## Reading text
_ _ _ _
Throw in fantastic versatility at pennies per serving and you’ve got yourself not just the backbone of the vegetarian diet for runners, but also a universal staple food.

Learning to cook hearty vegetarian meals was a process for me.  It started with just a “Meatless Monday” night that felt so good in my belly and my wallet that it evolved into meat just twice a week.  Soon everyday was “Meatless Monday!”

At first I followed recipes to the letter, but soon I began to recognize patterns in regional flavor combinations.  So today I’m here to share the tricks I learned about escalating ho-hum healthy food into nutritious ethnic cuisine.

I’ve got a standard five-ingredient framework to use for basic beans and rice, and then a five-ingredient update to represent whichever fare you desire: Indian, Mediterranean, Mexican, Asian, and even our local Baltimorean food.

Basic Beans and Rice Recipe with Five Variations

  • 1 cup dry brown rice
  • 1 can drained and rinsed beans, or 2 cups cooked
  • 1 onion, chopped
  • 1 clove garlic, minced
  • 1 tbsp vegetable oil

Cook the brown rice in a rice steamer or follow the directions here.  Heat up the oil in a large pan over medium-high heat and fry the onion for 5 minutes.  Add the garlic and fry for an additional 5 minutes.  Stir in the beans and heat through. Add salt and pepper to taste.   Serve with rice.
_ _ _ _
## Task
In the beans and rice text above, name every regional style of food that the five-ingredient update can represent.

## Recorded information
_ _ _ _
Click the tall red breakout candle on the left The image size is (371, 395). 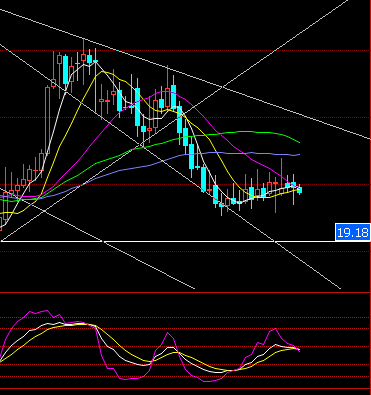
_ _ _ _
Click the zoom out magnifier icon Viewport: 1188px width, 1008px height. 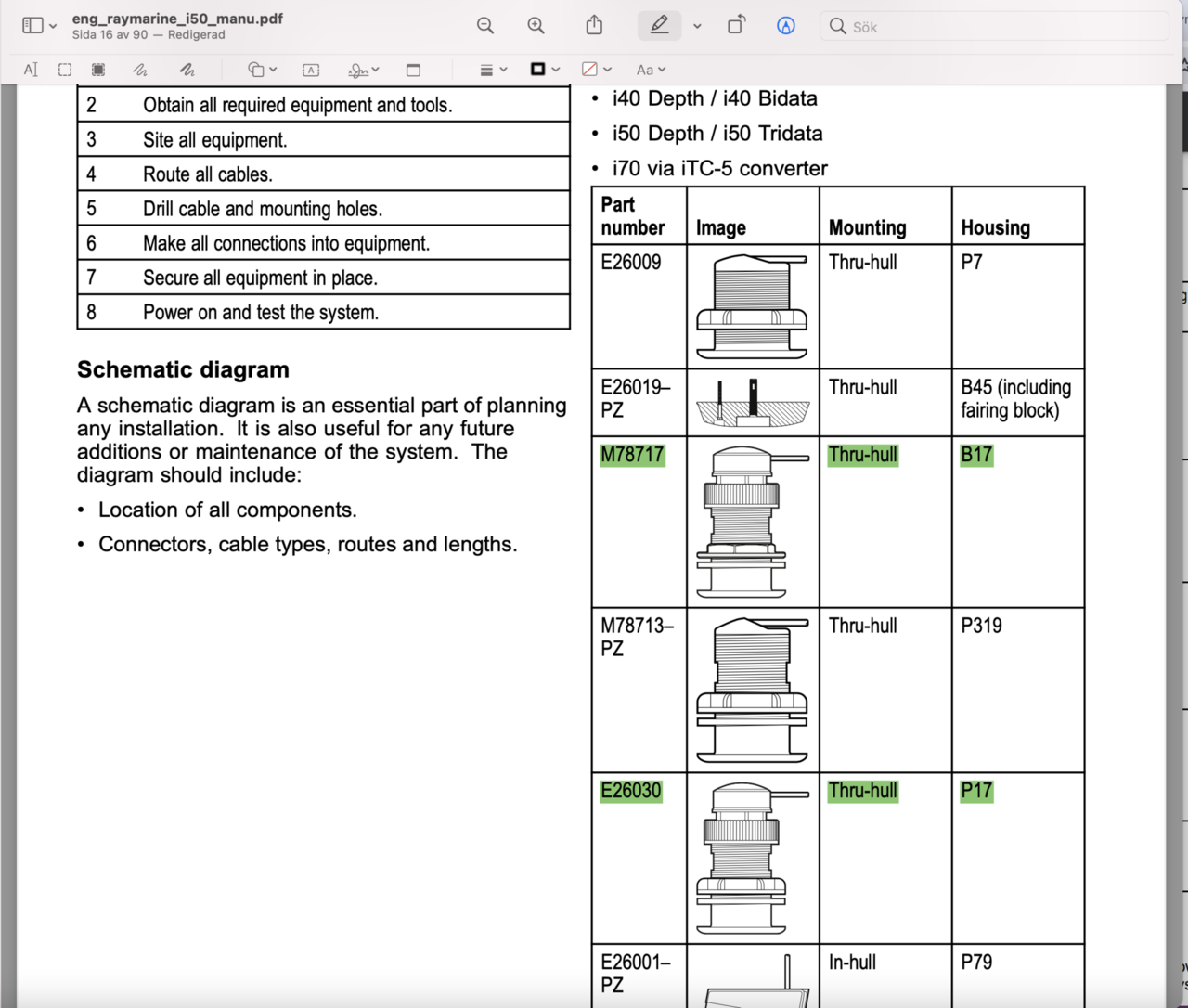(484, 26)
_ _ _ _
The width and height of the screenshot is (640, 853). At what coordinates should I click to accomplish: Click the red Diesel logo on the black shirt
_ _ _ _
## Solution
Indian, Mediterranean, Mexican, Asian, and local Baltimorean food.